Thumbs Up Thanks :salute:

I don't know what I was doing wrong on my phone.


----------



## AccuCon (Jan 31, 2013)

Plow horse said:


> *Really*
> 
> OK I can see a flight sim working, BUT a program on how to plow, GET a LIFE. Just stay HOME if you can NOT drive. Next you will have robots doing your work, if there not as lazy as these people that we can not get to work!!!


People like you are the reason accidents are the 4th ranked cause of death.

Saftey is no joke and unless you are plowing with a power wheels you are weilding a rather large heavy piece of equipment during the worst possible weather.

So much about this post is wrong and that type of attitude gives the rest of us in the industry a bad name.

Perhaps you are one of the people that should also be staying home...

Another note has anyone seen the price of the SIMA courses


----------



## sven1277 (Jan 15, 2008)

AccuCon said:


> People like you are the reason accidents are the 4th ranked cause of death.
> 
> Saftey is no joke and unless you are plowing with a power wheels you are weilding a rather large heavy piece of equipment during the worst possible weather.
> 
> ...


Agreed


----------



## Dogplow Dodge (Jan 23, 2012)

I watched this guy, and said to myself.... I won't do this.

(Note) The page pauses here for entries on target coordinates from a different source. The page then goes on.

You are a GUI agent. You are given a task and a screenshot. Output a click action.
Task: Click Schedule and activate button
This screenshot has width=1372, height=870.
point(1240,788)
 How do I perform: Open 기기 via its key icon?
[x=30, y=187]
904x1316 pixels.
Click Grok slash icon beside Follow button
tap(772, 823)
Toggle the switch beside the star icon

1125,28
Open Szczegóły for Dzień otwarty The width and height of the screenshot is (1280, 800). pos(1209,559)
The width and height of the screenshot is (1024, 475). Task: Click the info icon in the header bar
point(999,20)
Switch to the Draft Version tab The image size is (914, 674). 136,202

I was good from there ! Thumbs Up


----------



## Mr.Markus (Jan 7, 2010)

The railway forman is looking looking for him....along with a few property owners.


----------



## Brndnstffrd (Mar 8, 2013)

Dogplow Dodge said:


> I watched this guy, and said to myself.... I won't do this.
> 
> I was good from there ! Thumbs Up


Holy crap


----------



## m_ice (Aug 12, 2012)

That's amazingly stupid and impressive at the same time


----------